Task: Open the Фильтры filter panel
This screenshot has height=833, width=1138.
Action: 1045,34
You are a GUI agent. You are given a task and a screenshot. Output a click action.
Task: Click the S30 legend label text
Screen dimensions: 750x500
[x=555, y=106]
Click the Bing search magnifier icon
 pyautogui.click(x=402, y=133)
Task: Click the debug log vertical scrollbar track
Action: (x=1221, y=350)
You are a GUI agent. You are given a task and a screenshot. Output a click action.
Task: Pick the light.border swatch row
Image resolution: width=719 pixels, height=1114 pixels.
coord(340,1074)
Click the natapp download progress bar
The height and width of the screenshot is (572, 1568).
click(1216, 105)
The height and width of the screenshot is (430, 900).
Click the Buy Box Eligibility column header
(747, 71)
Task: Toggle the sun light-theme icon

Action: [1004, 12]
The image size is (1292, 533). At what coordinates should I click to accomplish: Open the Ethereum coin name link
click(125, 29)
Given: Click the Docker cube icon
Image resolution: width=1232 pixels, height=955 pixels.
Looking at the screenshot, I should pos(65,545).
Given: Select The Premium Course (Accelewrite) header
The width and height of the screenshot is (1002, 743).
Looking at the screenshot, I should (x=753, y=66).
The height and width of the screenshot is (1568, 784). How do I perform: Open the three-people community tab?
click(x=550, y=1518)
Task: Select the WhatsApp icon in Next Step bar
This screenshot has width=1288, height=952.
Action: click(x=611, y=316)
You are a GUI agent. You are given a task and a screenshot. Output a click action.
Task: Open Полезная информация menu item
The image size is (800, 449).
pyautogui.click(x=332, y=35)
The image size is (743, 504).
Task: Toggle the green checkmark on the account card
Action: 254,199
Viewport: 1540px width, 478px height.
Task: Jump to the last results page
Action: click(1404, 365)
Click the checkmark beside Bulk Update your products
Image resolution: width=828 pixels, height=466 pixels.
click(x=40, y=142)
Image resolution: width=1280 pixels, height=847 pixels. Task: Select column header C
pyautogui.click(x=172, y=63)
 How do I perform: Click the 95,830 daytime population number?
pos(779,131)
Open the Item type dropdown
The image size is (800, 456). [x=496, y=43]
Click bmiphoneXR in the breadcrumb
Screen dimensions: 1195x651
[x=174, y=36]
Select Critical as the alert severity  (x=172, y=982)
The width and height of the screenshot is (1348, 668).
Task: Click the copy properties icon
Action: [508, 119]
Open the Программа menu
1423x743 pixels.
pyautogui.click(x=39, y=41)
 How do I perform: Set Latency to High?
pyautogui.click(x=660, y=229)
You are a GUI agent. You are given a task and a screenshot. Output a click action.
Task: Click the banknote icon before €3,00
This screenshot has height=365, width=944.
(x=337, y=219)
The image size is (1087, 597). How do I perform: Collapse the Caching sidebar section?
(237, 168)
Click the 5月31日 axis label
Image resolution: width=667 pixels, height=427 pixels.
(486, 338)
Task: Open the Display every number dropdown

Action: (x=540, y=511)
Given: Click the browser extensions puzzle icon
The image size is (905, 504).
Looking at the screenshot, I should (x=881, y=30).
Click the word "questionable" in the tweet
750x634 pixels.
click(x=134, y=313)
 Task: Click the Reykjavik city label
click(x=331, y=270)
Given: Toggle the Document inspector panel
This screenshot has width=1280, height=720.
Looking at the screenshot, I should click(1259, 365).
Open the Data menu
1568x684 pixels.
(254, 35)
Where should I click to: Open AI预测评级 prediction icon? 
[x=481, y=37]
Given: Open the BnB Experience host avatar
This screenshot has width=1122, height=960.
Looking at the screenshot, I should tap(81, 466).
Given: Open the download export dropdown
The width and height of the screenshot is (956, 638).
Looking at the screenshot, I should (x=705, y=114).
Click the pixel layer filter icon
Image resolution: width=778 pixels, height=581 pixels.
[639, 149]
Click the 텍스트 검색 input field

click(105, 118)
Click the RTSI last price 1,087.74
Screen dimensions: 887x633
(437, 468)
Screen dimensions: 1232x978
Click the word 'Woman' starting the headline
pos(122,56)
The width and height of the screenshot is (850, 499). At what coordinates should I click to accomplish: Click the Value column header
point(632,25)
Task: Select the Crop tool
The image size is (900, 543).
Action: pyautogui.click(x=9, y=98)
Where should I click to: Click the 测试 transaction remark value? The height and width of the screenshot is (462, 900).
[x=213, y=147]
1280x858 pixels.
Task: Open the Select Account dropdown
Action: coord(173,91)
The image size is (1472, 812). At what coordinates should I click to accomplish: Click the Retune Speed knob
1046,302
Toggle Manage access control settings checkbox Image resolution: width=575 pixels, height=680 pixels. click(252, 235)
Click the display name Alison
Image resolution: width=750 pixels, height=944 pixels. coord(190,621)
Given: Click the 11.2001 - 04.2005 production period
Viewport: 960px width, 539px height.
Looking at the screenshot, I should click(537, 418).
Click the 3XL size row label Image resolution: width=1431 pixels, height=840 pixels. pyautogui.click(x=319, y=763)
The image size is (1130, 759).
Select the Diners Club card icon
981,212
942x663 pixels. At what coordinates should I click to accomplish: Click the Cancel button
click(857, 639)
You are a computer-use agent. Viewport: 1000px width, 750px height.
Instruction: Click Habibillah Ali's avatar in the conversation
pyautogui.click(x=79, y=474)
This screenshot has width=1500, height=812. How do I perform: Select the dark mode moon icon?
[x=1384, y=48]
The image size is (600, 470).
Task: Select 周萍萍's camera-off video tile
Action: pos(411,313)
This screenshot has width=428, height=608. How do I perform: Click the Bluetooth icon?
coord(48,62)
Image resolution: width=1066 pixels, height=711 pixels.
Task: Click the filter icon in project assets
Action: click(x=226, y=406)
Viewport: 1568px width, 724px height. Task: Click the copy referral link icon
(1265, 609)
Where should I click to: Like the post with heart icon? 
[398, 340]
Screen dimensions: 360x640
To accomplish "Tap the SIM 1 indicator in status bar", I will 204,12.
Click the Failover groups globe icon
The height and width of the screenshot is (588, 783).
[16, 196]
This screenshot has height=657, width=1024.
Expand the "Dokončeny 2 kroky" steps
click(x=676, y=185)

What to do: Copy out all of the items above verbatim, with no changes.

Answer for the task:
Task: Open the Фильтры filter panel
This screenshot has height=833, width=1138.
Action: 1045,34
You are a GUI agent. You are given a task and a screenshot. Output a click action.
Task: Click the S30 legend label text
Screen dimensions: 750x500
[x=555, y=106]
Click the Bing search magnifier icon
 pyautogui.click(x=402, y=133)
Task: Click the debug log vertical scrollbar track
Action: (x=1221, y=350)
You are a GUI agent. You are given a task and a screenshot. Output a click action.
Task: Pick the light.border swatch row
Image resolution: width=719 pixels, height=1114 pixels.
coord(340,1074)
Click the natapp download progress bar
The height and width of the screenshot is (572, 1568).
click(1216, 105)
The height and width of the screenshot is (430, 900).
Click the Buy Box Eligibility column header
(747, 71)
Task: Toggle the sun light-theme icon

Action: [1004, 12]
The image size is (1292, 533). At what coordinates should I click to accomplish: Open the Ethereum coin name link
click(125, 29)
Given: Click the Docker cube icon
Image resolution: width=1232 pixels, height=955 pixels.
Looking at the screenshot, I should pos(65,545).
Given: Select The Premium Course (Accelewrite) header
The width and height of the screenshot is (1002, 743).
Looking at the screenshot, I should (x=753, y=66).
The height and width of the screenshot is (1568, 784). How do I perform: Open the three-people community tab?
click(x=550, y=1518)
Task: Select the WhatsApp icon in Next Step bar
This screenshot has width=1288, height=952.
Action: click(x=611, y=316)
You are a GUI agent. You are given a task and a screenshot. Output a click action.
Task: Open Полезная информация menu item
The image size is (800, 449).
pyautogui.click(x=332, y=35)
The image size is (743, 504).
Task: Toggle the green checkmark on the account card
Action: 254,199
Viewport: 1540px width, 478px height.
Task: Jump to the last results page
Action: click(1404, 365)
Click the checkmark beside Bulk Update your products
Image resolution: width=828 pixels, height=466 pixels.
click(x=40, y=142)
Image resolution: width=1280 pixels, height=847 pixels. Task: Select column header C
pyautogui.click(x=172, y=63)
 How do I perform: Click the 95,830 daytime population number?
pos(779,131)
Open the Item type dropdown
The image size is (800, 456). [x=496, y=43]
Click bmiphoneXR in the breadcrumb
Screen dimensions: 1195x651
[x=174, y=36]
Select Critical as the alert severity  (x=172, y=982)
The width and height of the screenshot is (1348, 668).
Task: Click the copy properties icon
Action: [508, 119]
Open the Программа menu
1423x743 pixels.
pyautogui.click(x=39, y=41)
 How do I perform: Set Latency to High?
pyautogui.click(x=660, y=229)
You are a GUI agent. You are given a task and a screenshot. Output a click action.
Task: Click the banknote icon before €3,00
This screenshot has height=365, width=944.
(x=337, y=219)
The image size is (1087, 597). How do I perform: Collapse the Caching sidebar section?
(237, 168)
Click the 5月31日 axis label
Image resolution: width=667 pixels, height=427 pixels.
(486, 338)
Task: Open the Display every number dropdown

Action: (x=540, y=511)
Given: Click the browser extensions puzzle icon
The image size is (905, 504).
Looking at the screenshot, I should (x=881, y=30).
Click the word "questionable" in the tweet
750x634 pixels.
click(x=134, y=313)
 Task: Click the Reykjavik city label
click(x=331, y=270)
Given: Toggle the Document inspector panel
This screenshot has width=1280, height=720.
Looking at the screenshot, I should click(1259, 365).
Open the Data menu
1568x684 pixels.
(254, 35)
Where should I click to: Open AI预测评级 prediction icon? 
[x=481, y=37]
Given: Open the BnB Experience host avatar
This screenshot has width=1122, height=960.
Looking at the screenshot, I should tap(81, 466).
Given: Open the download export dropdown
The width and height of the screenshot is (956, 638).
Looking at the screenshot, I should (x=705, y=114).
Click the pixel layer filter icon
Image resolution: width=778 pixels, height=581 pixels.
[639, 149]
Click the 텍스트 검색 input field

click(105, 118)
Click the RTSI last price 1,087.74
Screen dimensions: 887x633
(437, 468)
Screen dimensions: 1232x978
Click the word 'Woman' starting the headline
pos(122,56)
The width and height of the screenshot is (850, 499). At what coordinates should I click to accomplish: Click the Value column header
point(632,25)
Task: Select the Crop tool
The image size is (900, 543).
Action: pyautogui.click(x=9, y=98)
Where should I click to: Click the 测试 transaction remark value? The height and width of the screenshot is (462, 900).
[x=213, y=147]
1280x858 pixels.
Task: Open the Select Account dropdown
Action: coord(173,91)
The image size is (1472, 812). At what coordinates should I click to accomplish: Click the Retune Speed knob
1046,302
Toggle Manage access control settings checkbox Image resolution: width=575 pixels, height=680 pixels. click(252, 235)
Click the display name Alison
Image resolution: width=750 pixels, height=944 pixels. coord(190,621)
Given: Click the 11.2001 - 04.2005 production period
Viewport: 960px width, 539px height.
Looking at the screenshot, I should click(537, 418).
Click the 3XL size row label Image resolution: width=1431 pixels, height=840 pixels. pyautogui.click(x=319, y=763)
The image size is (1130, 759).
Select the Diners Club card icon
981,212
942x663 pixels. At what coordinates should I click to accomplish: Click the Cancel button
click(857, 639)
You are a computer-use agent. Viewport: 1000px width, 750px height.
Instruction: Click Habibillah Ali's avatar in the conversation
pyautogui.click(x=79, y=474)
This screenshot has width=1500, height=812. How do I perform: Select the dark mode moon icon?
[x=1384, y=48]
The image size is (600, 470).
Task: Select 周萍萍's camera-off video tile
Action: pos(411,313)
This screenshot has width=428, height=608. How do I perform: Click the Bluetooth icon?
coord(48,62)
Image resolution: width=1066 pixels, height=711 pixels.
Task: Click the filter icon in project assets
Action: click(x=226, y=406)
Viewport: 1568px width, 724px height. Task: Click the copy referral link icon
(1265, 609)
Where should I click to: Like the post with heart icon? 
[398, 340]
Screen dimensions: 360x640
To accomplish "Tap the SIM 1 indicator in status bar", I will 204,12.
Click the Failover groups globe icon
The height and width of the screenshot is (588, 783).
[16, 196]
This screenshot has height=657, width=1024.
Expand the "Dokončeny 2 kroky" steps
click(x=676, y=185)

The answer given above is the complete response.